• Stored data:
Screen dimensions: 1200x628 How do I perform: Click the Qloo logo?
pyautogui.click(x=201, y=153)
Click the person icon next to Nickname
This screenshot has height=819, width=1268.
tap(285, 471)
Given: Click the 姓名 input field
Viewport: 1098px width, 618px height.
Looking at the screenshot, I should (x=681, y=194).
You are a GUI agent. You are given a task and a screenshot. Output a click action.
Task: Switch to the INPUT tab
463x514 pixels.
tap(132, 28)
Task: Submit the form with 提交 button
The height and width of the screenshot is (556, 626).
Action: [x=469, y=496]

...

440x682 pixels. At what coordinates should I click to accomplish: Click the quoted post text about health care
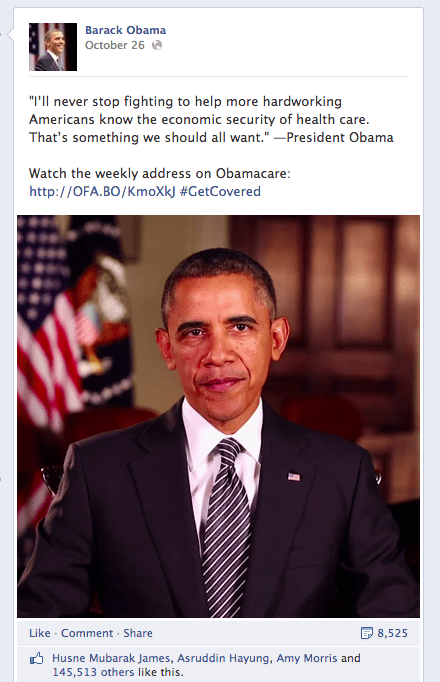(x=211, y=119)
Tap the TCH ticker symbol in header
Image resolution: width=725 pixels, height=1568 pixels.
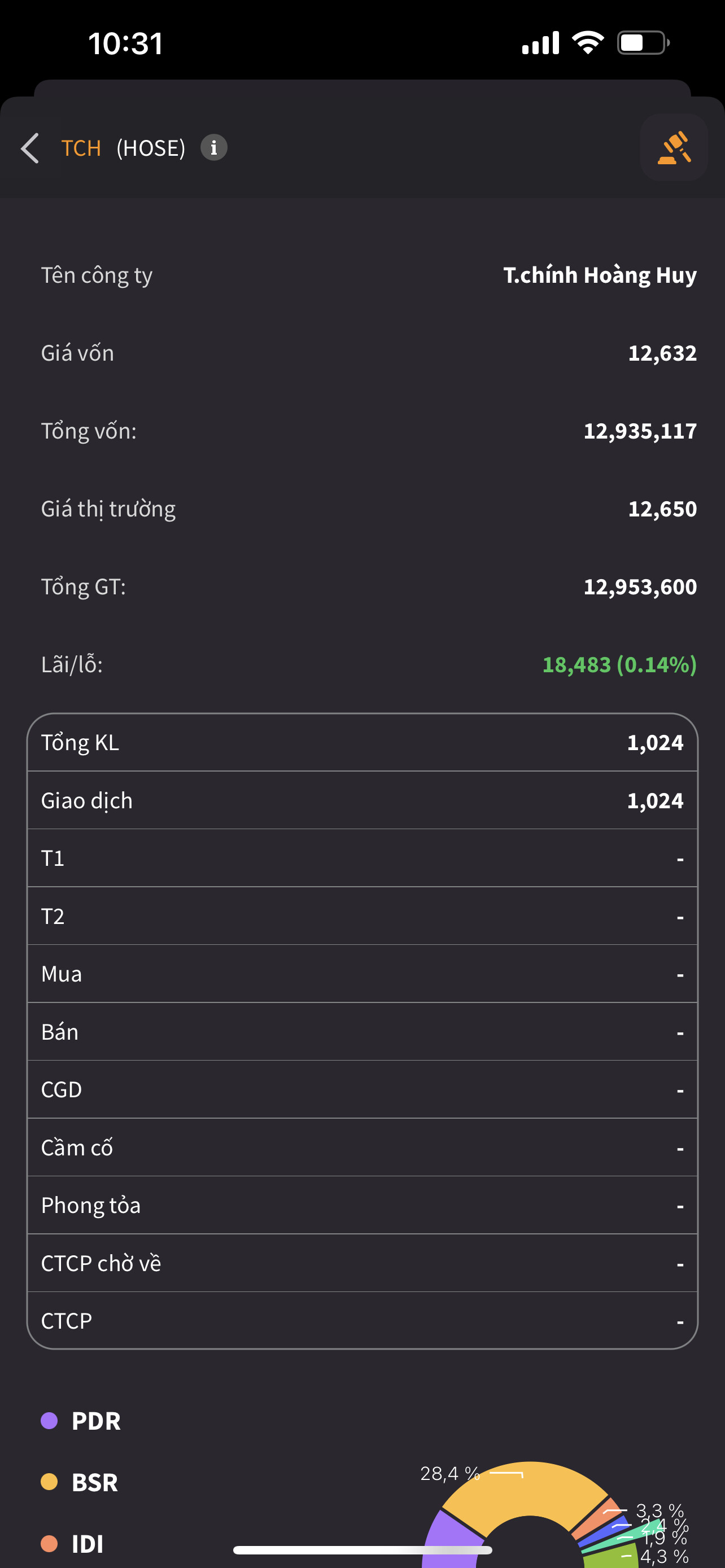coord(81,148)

---

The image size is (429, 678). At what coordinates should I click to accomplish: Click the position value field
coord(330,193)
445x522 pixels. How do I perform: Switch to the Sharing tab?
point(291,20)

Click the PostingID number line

• Task description: Only the lines above from the one with "Screen dimensions: 1200x628" up to and including the one with "You are a GUI" should be repeated, exactly as written.

• Completed task:
Screen dimensions: 1200x628 How do I perform: Click the Qloo logo?
pyautogui.click(x=201, y=153)
Click the person icon next to Nickname
This screenshot has height=819, width=1268.
tap(285, 471)
Given: Click the 姓名 input field
Viewport: 1098px width, 618px height.
Looking at the screenshot, I should (x=681, y=194).
You are a GUI agent. You are given a task and a screenshot. Output a click action.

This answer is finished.